Wandle cleanup: June 2011: Merton

The one with the wedding wheelbarrow and the stolen cabling

It seems that even the Western European Monsoon couldn’t put off 32 of our hardiest volunteers who arrived at to our June cleanup near Garfield Road Recreation Ground!

We were especially delighted to welcome back newlyweds Hannah and Sean who had been given a wheelbarrow for Wandle cleanups as a wedding present by friends (and fellow volunteers!) Debbie and Bart.  The bridal ribbon stayed on the wheelbarrow pushed by our hardworking couple…

right until the end of the cleanup, when the bridal party posed for a rather more unusual group photograph!

Starting at the footbridge over the river located behind the Recreation Ground, it wasn’t long before someone pulled out a security box from the water.  This was followed swiftly by metre after metre of orange cable cover carefully stripped of its copper contents by unknown criminal elements and dumped into the river.  Bart and Neil did a sterling job getting it out of the water…

… and Toby and many others made endless trips with loaded wheelbarrows to the dump site:

Meanwhile, Jack, our youngest volunteer that day, was very enthusiastic about helping out at his first cleanup.  Soon, he was as waterlogged on the inside of his waders as he was on the outside, so his father, Hugh, scooped him up and took his bedraggled son home:

Stopping half way through for very welcome hot coffee, tea, cheese scones and marshmallow raspberry squares made by Sally and Jo, we were joined temporarily by Nelson the cocker spaniel, who, like his namesake over two hundred years ago, was enjoying a walk by the Wandle!

After refreshments, we went down towards the railway bridge and worked upstream.  One of the first finds on this site was a motor scooter, which we managed to get onto a small flatbed trolley and get to the dump site by negotiating a muddy slope and a couple of fallen willow branches which had to be lifted up to allow the trolley to pass underneath.

Towards the end of the afternoon, someone also found an illegal eel net or crayfish trap. Eel nets have to be licensed by the Environment Agency in a similar way that anglers need to licence their fishing rods and, if legal, should have a numbered tag on it to allow identification.  This one had trapped lots of other small bits of rubbish, as well as an eel which we managed to set free and return to the river.

At precisely 2.30pm, Stan from Merton Council came and everyone helped load up his truck. And then there was just time for a team photo before everyone squelched their way home!

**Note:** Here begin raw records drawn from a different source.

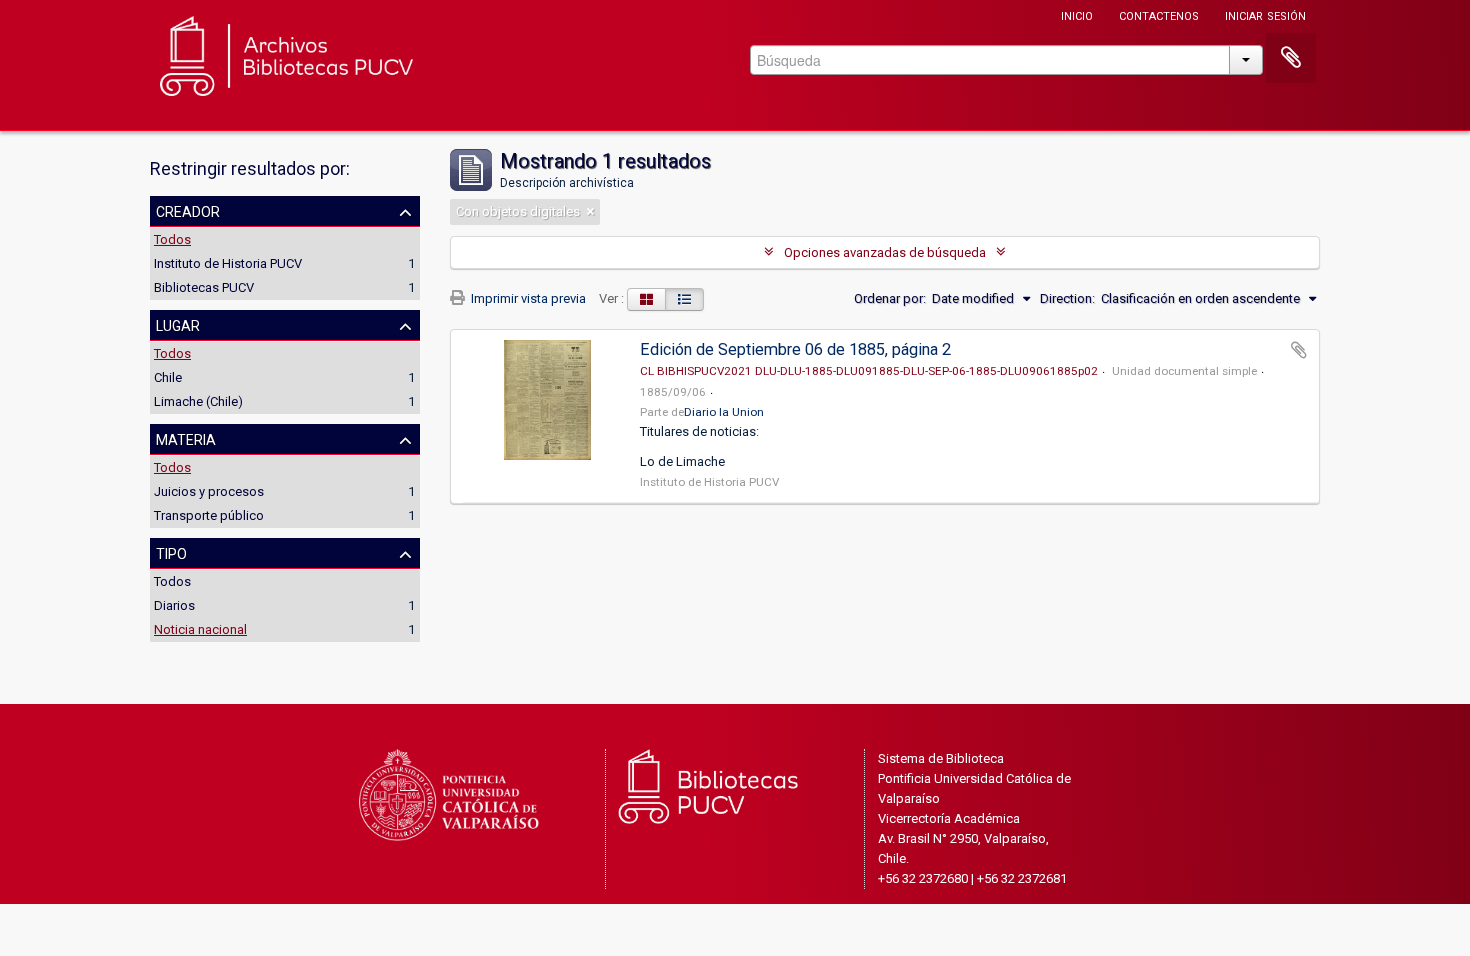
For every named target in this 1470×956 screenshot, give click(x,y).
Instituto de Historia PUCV (228, 263)
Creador (188, 210)
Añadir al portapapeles (1299, 350)
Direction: (1067, 298)
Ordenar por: (890, 298)
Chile (168, 377)
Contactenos (1159, 14)
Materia (186, 438)
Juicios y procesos (209, 491)
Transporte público (209, 515)
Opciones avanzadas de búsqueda (885, 252)
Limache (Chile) (198, 401)
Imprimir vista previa (527, 298)
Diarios (174, 605)
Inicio (1077, 14)
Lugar (178, 324)
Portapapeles (1291, 58)
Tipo (171, 552)
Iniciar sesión (1265, 14)
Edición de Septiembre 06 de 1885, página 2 (795, 349)
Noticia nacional (200, 629)
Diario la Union (724, 412)
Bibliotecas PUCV (204, 287)
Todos (172, 239)
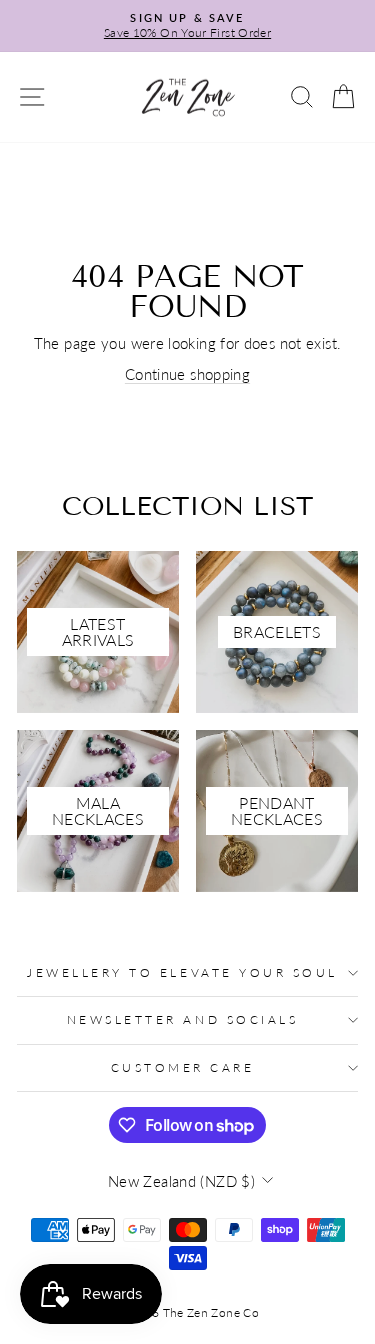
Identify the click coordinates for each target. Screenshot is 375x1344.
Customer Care (183, 1067)
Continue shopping (187, 374)
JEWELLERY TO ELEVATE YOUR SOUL (182, 972)
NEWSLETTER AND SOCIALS (183, 1019)
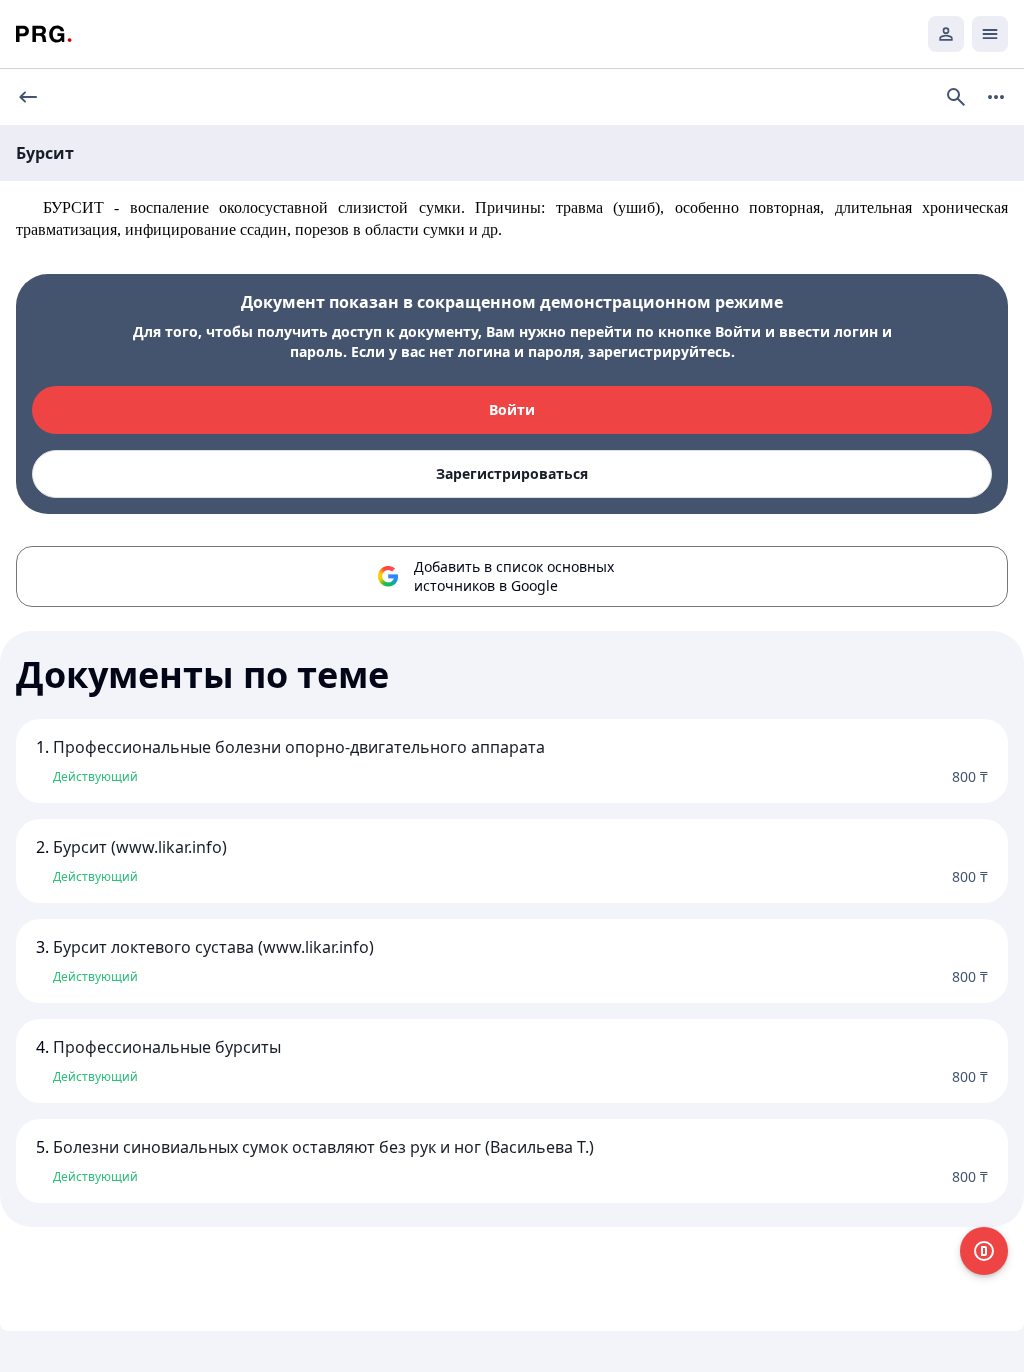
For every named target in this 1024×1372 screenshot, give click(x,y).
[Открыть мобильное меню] (990, 34)
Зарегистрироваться (512, 473)
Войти (512, 409)
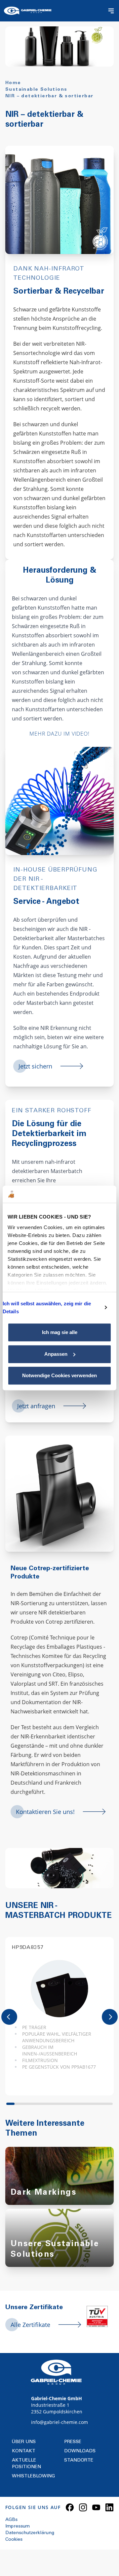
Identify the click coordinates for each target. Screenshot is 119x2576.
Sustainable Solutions (36, 89)
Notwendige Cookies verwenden (59, 1375)
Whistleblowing (33, 2476)
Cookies (13, 2539)
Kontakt (23, 2451)
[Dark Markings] (59, 2182)
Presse (72, 2442)
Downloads (80, 2451)
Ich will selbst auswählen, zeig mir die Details (47, 1307)
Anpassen (55, 1354)
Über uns (24, 2442)
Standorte (78, 2460)
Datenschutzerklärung (29, 2533)
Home (13, 83)
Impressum (17, 2526)
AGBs (11, 2520)
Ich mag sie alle (59, 1332)
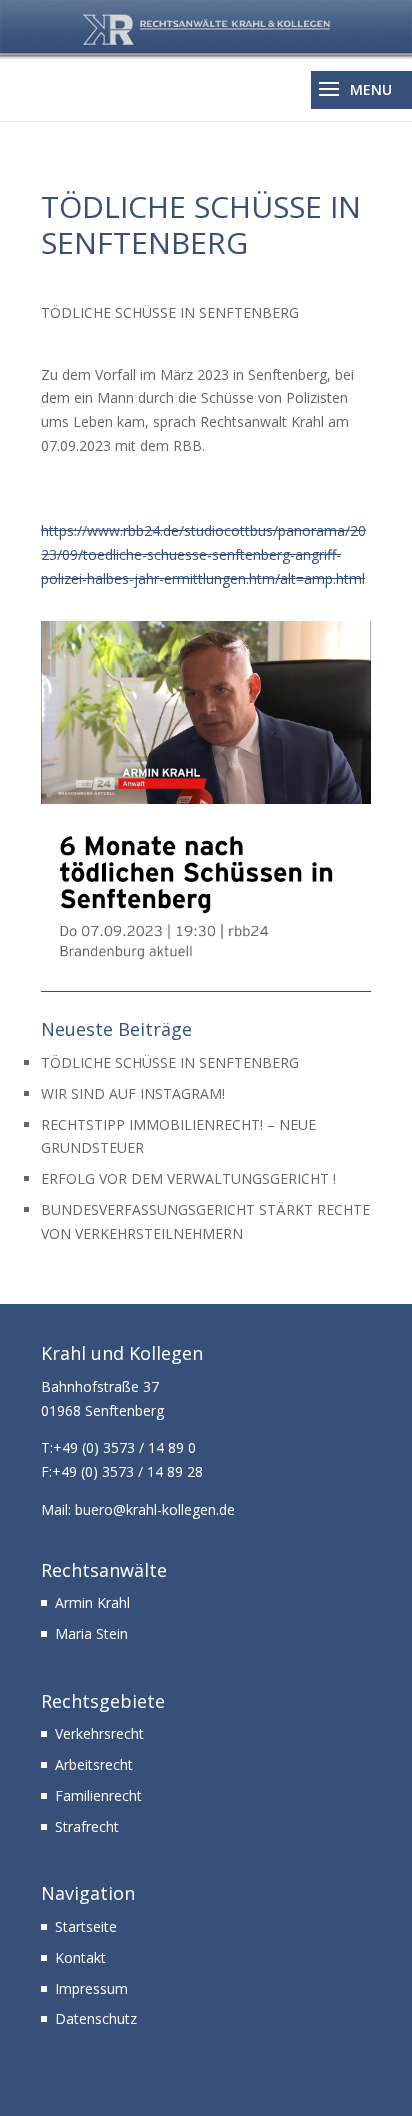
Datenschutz (96, 2018)
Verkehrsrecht (99, 1733)
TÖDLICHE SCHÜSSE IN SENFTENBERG (170, 1062)
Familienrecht (98, 1795)
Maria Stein (91, 1633)
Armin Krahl (92, 1602)
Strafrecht (87, 1826)
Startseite (86, 1926)
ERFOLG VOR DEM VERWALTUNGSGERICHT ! (188, 1178)
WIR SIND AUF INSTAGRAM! (133, 1093)
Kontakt (80, 1957)
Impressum (91, 1988)
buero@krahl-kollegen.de (155, 1509)
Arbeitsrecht (94, 1764)
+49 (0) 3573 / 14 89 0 (124, 1447)
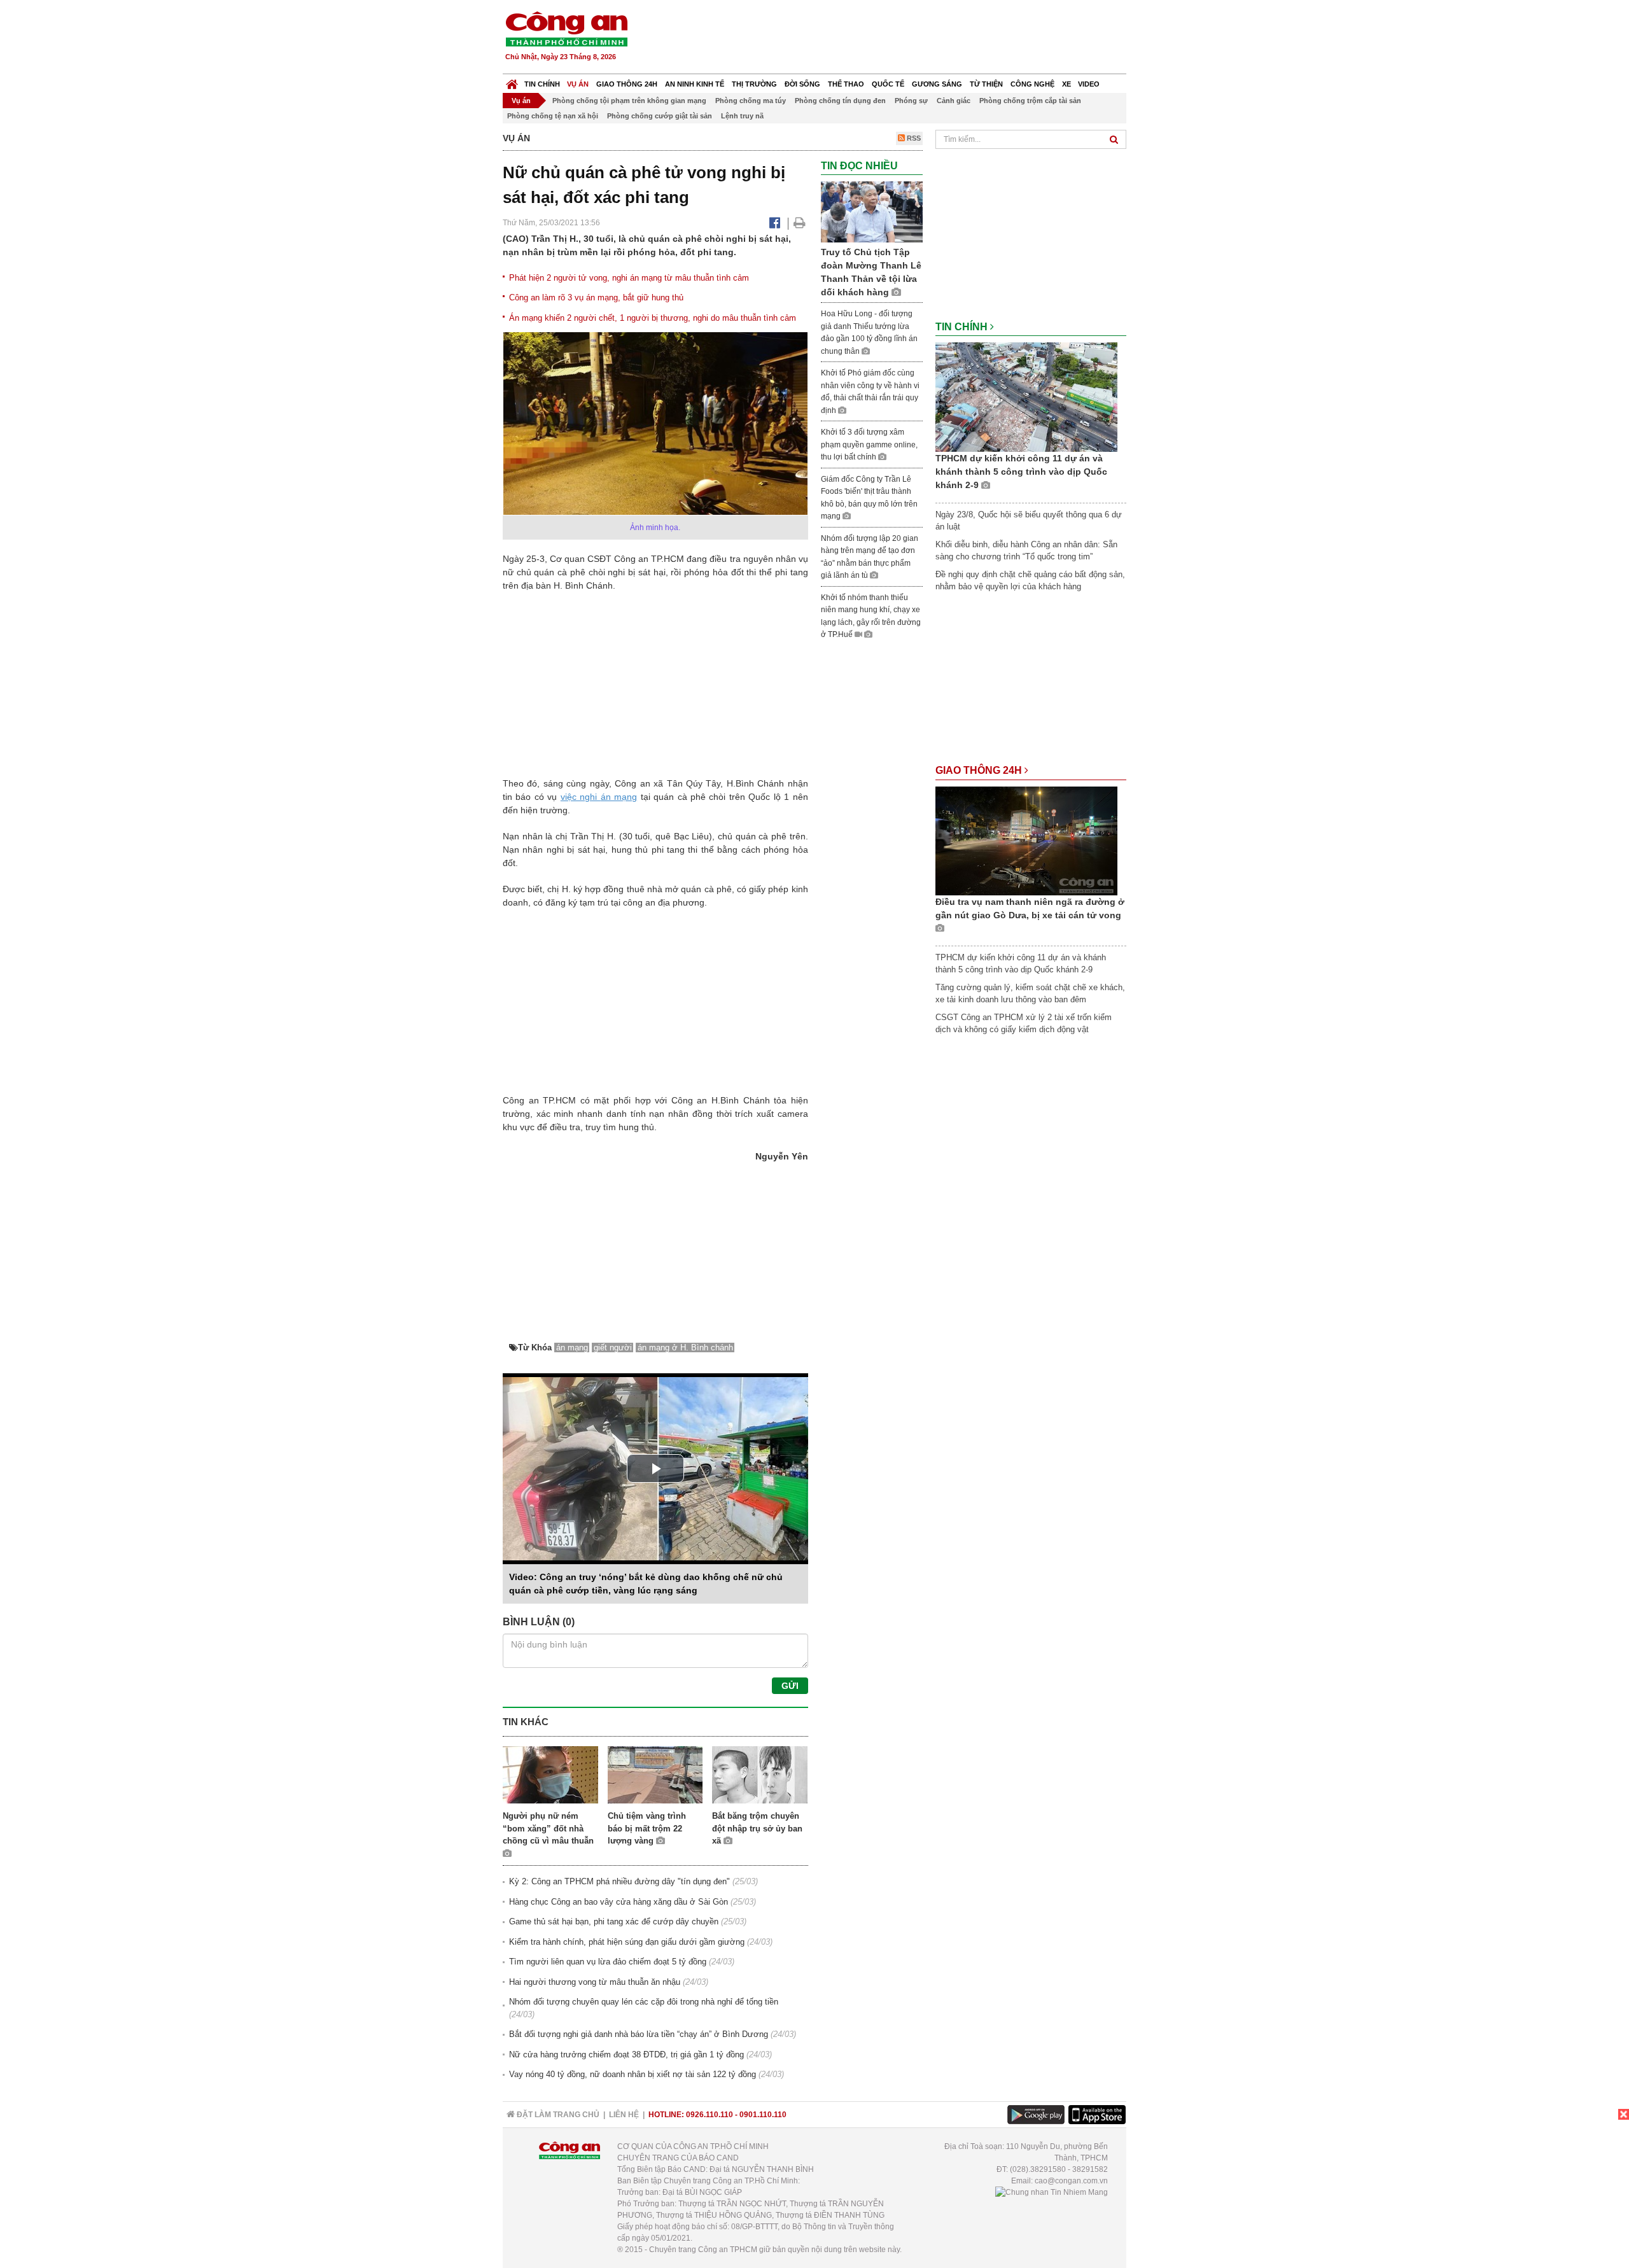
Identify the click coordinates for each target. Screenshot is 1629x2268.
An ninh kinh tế (694, 84)
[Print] (800, 222)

Thanks to all our volunteers: Abi, Andy B, Andy D, Bart, Charles, Chris, Debbie, Emer, Erica, Franziska, Jack, Jason, Jez, Jo H, Jo S, John N, John S, Hannah, Helen, Henry, Hugh, Mike, Neil, Peter, Rob, Roger, Sean, Steve, Susan, Theo, Toby and Tony

… who removed: 1 oil barrel, 1 suitcase, 1 eel trap, 1 shopping trolley, 1 mattress, 1 child’s buggy, 1 carpet, 1 motor scooter, 1 road sign, 1 tin box, 1 security box, 1 crutch, 2 Chinese platters, 2 road barriers, 3 bicycles, 4 road cones, 6 tyres, 20 bags of rubbish, a tonne or so of soggy, unrecognisable rubbish and incalculable metres of orange cabling…

… and rescued and returned 1 eel to the river!

One thought on “Wandle cleanup: June 2011: Merton

  1. Gideon Reeve

    Good work everyone, well done! It’s particularly gratifying to see that the clean ups not only improve the river environment but things such as this illegal eel trap can be removed at the same time. With the Wandle being an eel stronghold this becomes all the more important.